I met Kurtz in a small men's group called "the relentless optimists." When we were discussing the name, Kurtz said, "yeah, I suppose you think things are so bad there's nothing left but optimism." While aware of global troubles about which we all get appeals for funds, Kurtz loved to laugh. "If a train crash is going to happen," he would say, "I will meanwhile have a picnic on the tracks." Unnecessary suffering was serious; for almost everything else, Kurtz had wit. One of the therapists trained by him posted a eulogy describing Kurtz as "genius ... clown." The Buddhist writer Wes Nisker might have invoked "crazy wisdom."

When I started a little interview show on regional TV, Kurtz was the first guest. A brief excerpt is on YouTube.

Kurtz enriched his school of therapy until the end of his life, reading widely, asking of each book or article, "How can it improve Hakomi?" During breakfast at a local eatery he would discuss Daniel Goleman's reporting on destructive emotions, V.S. Ramachandran's findings on phantom limbs or or Ken Wilber's theories on everything, capped by a Henny Youngman routine over the oatmeal.

At a memorial service (where the tears were balanced, as at an Irish wake, by laughter), one of his students called Kurtz a "bodhisattva." Whatever he was, he told me that one reason for his humor was to deflect projections; another, to acknowledge how people actually are and thus offer comic relief from dealing with human suffering.

On the day of his wedding, he wrote a poem about taking refuge "in the law, the teachings, the good books, the holy writings of Buddhas, saints, preachers, drunk on love, who saw clearly, saw and sang ... "
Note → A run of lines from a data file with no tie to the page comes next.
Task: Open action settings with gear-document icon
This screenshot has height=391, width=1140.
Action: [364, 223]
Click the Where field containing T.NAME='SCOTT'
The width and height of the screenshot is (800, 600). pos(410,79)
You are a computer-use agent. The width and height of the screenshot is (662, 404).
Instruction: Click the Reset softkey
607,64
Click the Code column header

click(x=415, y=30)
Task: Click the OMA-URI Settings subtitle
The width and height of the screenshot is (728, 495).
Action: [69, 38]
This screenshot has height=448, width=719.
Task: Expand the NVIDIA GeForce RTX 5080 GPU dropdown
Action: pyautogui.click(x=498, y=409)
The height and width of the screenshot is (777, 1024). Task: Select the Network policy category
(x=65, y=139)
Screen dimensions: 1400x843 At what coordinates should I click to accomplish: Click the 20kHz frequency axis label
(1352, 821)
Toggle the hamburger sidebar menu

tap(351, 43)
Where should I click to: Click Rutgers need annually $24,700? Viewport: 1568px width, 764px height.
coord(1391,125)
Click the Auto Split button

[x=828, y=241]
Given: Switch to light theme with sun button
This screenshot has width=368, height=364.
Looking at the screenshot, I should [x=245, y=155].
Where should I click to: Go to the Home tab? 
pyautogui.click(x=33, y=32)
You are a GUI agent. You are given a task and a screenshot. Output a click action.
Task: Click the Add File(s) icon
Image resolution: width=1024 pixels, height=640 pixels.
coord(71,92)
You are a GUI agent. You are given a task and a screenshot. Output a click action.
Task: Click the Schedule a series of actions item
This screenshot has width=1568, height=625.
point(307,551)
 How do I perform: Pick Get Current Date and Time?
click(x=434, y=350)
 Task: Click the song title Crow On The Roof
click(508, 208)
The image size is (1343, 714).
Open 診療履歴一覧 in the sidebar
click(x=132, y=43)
In the period in which I knew him, Kurtz worked hard to simplify his method, to "refine" it. He left an institute in Boulder, based on his early basic therapeutic discoveries; a center in the town where he lived, based on his latest findings; and an international network. If you live in many parts of the U.S. (or Argentina, Australia, Canada, England, Germany, Ireland, Mexico, Switzerland), you can find a Hakomi practitioner who will help with the "refined" method of "mindfulness-based, assisted self-discovery." The institute also has a list of therapists trained in the original method.